§ DATASET RECORDS
◆ ◆ ◆ ◆ ◆

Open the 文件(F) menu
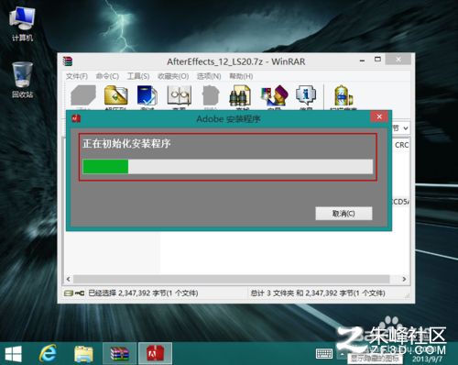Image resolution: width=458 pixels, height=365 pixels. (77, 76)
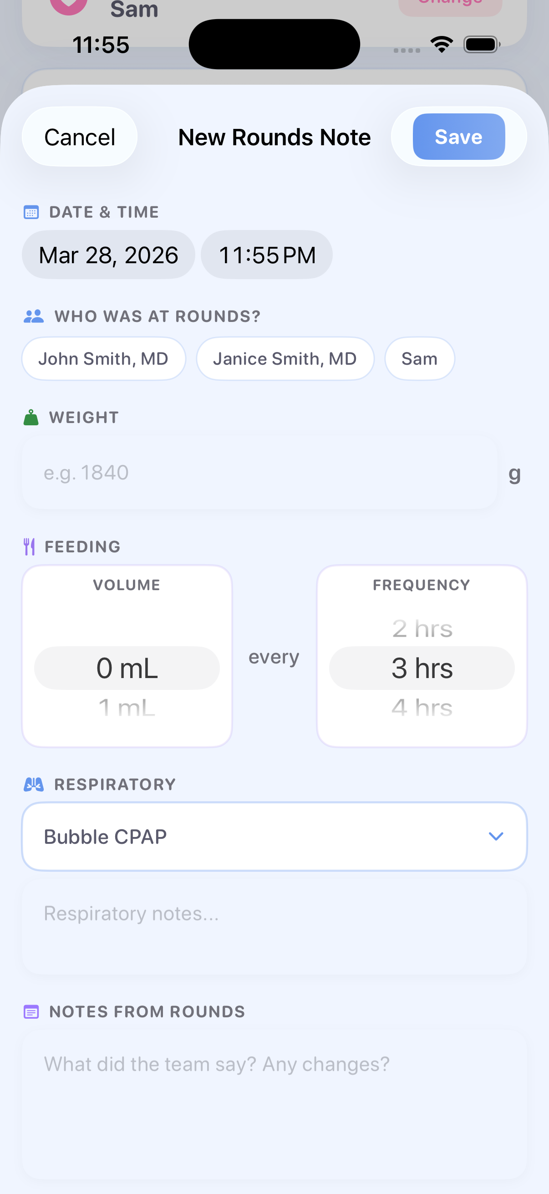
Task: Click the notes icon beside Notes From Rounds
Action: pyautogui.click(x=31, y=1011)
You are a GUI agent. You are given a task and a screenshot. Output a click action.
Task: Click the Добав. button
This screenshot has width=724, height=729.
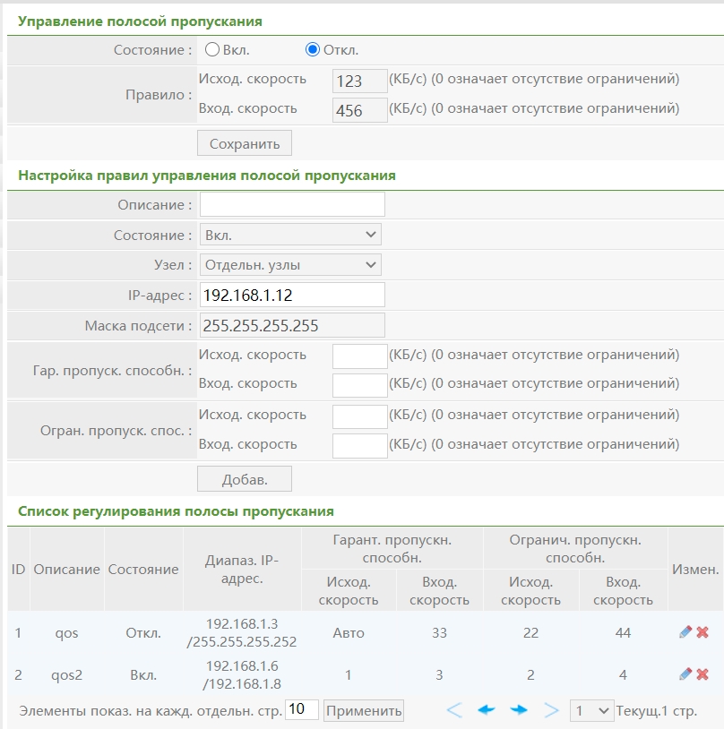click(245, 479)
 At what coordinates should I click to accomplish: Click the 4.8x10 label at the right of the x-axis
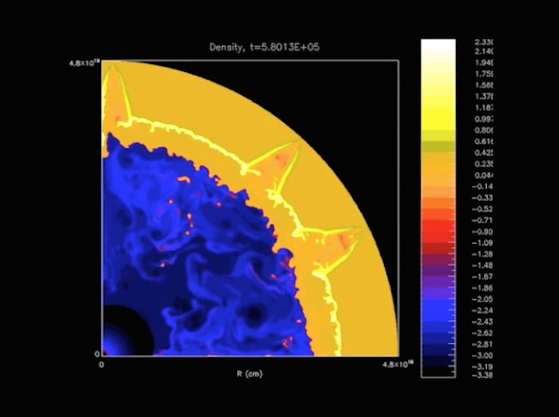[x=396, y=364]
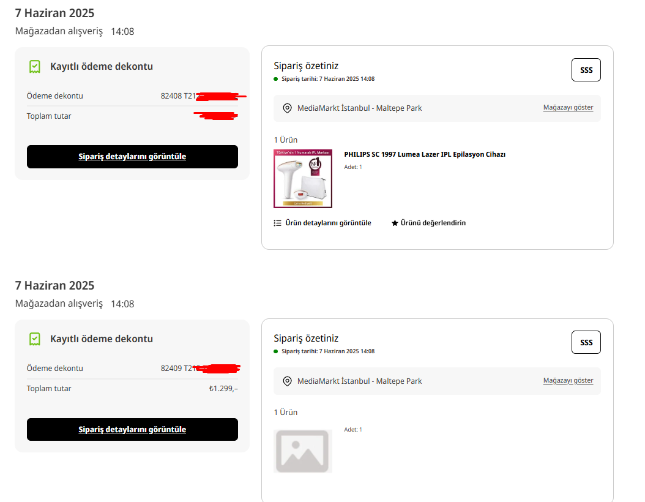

◆ ◆ ◆ ◆ ◆

§ WHAT YOU NEED TO DO
The line with "Task: Click the Добав. button" marks the start, and the last line of the material marks the end. Reproduce exactly those two lines and every line between them, without the pictures.

§ EXERCISE RESPONSE
Task: Click the Добав. button
This screenshot has width=724, height=729.
click(245, 479)
 At what coordinates should I click to accomplish: Click the 4.8x10 label at the right of the x-axis
[x=396, y=364]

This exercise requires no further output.